TEXTE DE LA PAGE:
============================================================
Sur quel levier peut-on raisonnablement pouvoir espérer engager les sociétés civiles africaines ?
En développant tout ce qui a trait à l’économie locale et à la culture. Il n’est pas acceptable de voir la France être mise en cause dans des pays qui nous sont proches alors que nous avons rompu avec des liens néo-coloniaux. Il faut être, de ce point de vue, extrêmement ferme sur le respect qui nous est dû pour ce que nous avons fait et avec le sacrifice de nos soldats au Sahel ; même si l’on peut être critique sur ce que nous n’avons pas fait. Il est nécessaire d’intégrer davantage l’Afrique dans les relations internationales et de l’inviter — plus que ce n’est fait aujourd’hui — dans toutes les grandes réunions du monde.
Une concomitance étrange structure l’âge de la guerre étendue : alors que le conflit en Ukraine rappelle les pires guerres du XXe siècle (tranchées, bombardement de villes) un autre affrontement, économique, technologique, commercial, structure l’ensemble du monde — celui entre la Chine et les États-Unis. L’Europe peut-elle y faire face ou devra-t-elle, inévitablement, s’aligner sur les États-Unis ?
Je répondrai par un détour : le fondement même de de la crise que nous traversons, c’est l’alliance entre la Chine et la Russie. C’est là la clef pour comprendre ce qui se produit ou ce qui pourrait se produire.
Si la Russie devait gagner la guerre en Ukraine, la Chine considérera à ce moment-là qu’elle peut aller plus loin dans sa volonté de contrôle d’une partie de son voisinage — Taïwan, mais pas seulement.
Si en revanche la Russie devait sortir vaincue, la Chine pourra se consoler en vassalisant la Russie mais elle sera dans une position plus délicate ; il pourrait y avoir une fêlure ou une fracture entre les deux grandes puissances. C’est là que doivent être concentrés nos efforts sur le plan diplomatique : détacher, autant qu’il est possible, la Chine de la Russie.
============================================================
Lignes d’un jeu de données:
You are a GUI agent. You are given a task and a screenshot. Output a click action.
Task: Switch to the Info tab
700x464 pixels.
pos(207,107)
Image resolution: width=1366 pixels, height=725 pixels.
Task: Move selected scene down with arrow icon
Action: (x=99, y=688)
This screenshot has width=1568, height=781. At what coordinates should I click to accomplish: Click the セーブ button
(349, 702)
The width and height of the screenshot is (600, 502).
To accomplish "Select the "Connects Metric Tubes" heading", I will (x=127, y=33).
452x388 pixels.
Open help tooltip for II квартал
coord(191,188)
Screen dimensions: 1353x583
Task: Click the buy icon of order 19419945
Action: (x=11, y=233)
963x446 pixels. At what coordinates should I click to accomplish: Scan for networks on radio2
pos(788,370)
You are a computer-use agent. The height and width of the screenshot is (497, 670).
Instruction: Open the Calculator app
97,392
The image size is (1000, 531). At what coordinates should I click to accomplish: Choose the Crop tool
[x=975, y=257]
============================================================
EXERCICES À RÉALISER:
1 – Répondez à ces questions sur le texte de géopolitique, une par ligne :
(a) Qu’est-ce qui constitue le fondement de la crise actuelle ?
(b) Quels éléments rappellent les pires guerres du XXe siècle dans le conflit en Ukraine ?
(c) Sur quel objectif les efforts diplomatiques doivent-ils se concentrer ?
2 – Indiquez si chaque affirmation concorde avec le texte de géopolitique (oui ou non) et citez les mots qui tranchent :
(a) La France entretient toujours des liens néo-coloniaux avec des pays africains.
(b) Une défaite de la Russie pourrait provoquer une rupture entre la Chine et la Russie.
(c) Taïwan est présentée comme la seule cible possible de la Chine dans son voisinage.
3 – Poursuivez le texte de géopolitique après sa dernière phrase.

RÉPONSES PAR EXERCICE:
1 –
(a) L’alliance entre la Chine et la Russie.
(b) Les tranchées et le bombardement de villes.
(c) Détacher, autant qu’il est possible, la Chine de la Russie.

2 –
(a) Non : « nous avons rompu avec des liens néo-coloniaux »
(b) Oui : « il pourrait y avoir une fêlure ou une fracture entre les deux grandes puissances »
(c) Non : « Taïwan, mais pas seulement »

3 –
Faut-il soutenir les États-Unis dans toutes leurs initiatives ? Non, surtout lorsqu’il s’agit d’actes inutilement vindicatifs. Mais là où les États-Unis poursuivent l’intérêt de la paix, c’est en essayant de soumettre la Russie aux règles du droit international et en engageant un rapport de force avec la Chine. D’où le traité AUKUS et la recherche d’alliances, ces derniers jours, avec le Japon, la Corée et l’Australie.
En revanche, l’Europe doit également remettre les choses dans le bon ordre. Il ne suffit pas de vouloir commercer davantage, de vendre le plus d’automobiles possible à la Chine pour la ramener à la table des discussions, il faut là aussi participer — s’il devait y avoir des actes hostiles de sa part — à des sanctions et à des remises en cause d’un certain nombre d’échanges dont Pékin a absolument besoin ; et il faut le faire en tant qu’Européens, et non simplement selon les intérêts propres de chaque pays membre.
Emmanuel Macron a eu des propos sur Taïwan qui ont suscité la polémique. Ils ont eu le mérite d’expliciter une chose : si les Européens ont une position quasi-unanime sur l’Ukraine, la question d’un soutien groupé à Taïwan est moins claire — jusqu’à quel point faut-il soutenir les États-Unis dans leur défense de l’île ?
La France doit rappeler sa position traditionnelle sur l’unicité de la Chine mais aussi le statu quo donc l’autonomie, qui jusque-là a préservé la paix. N’oublions pas qu’il y aura bientôt des élections à Taïwan. Même si ce ne sera pas un choix binaire — indépendance ou absorption — une nouvelle donne sera néanmoins révélée par le scrutin.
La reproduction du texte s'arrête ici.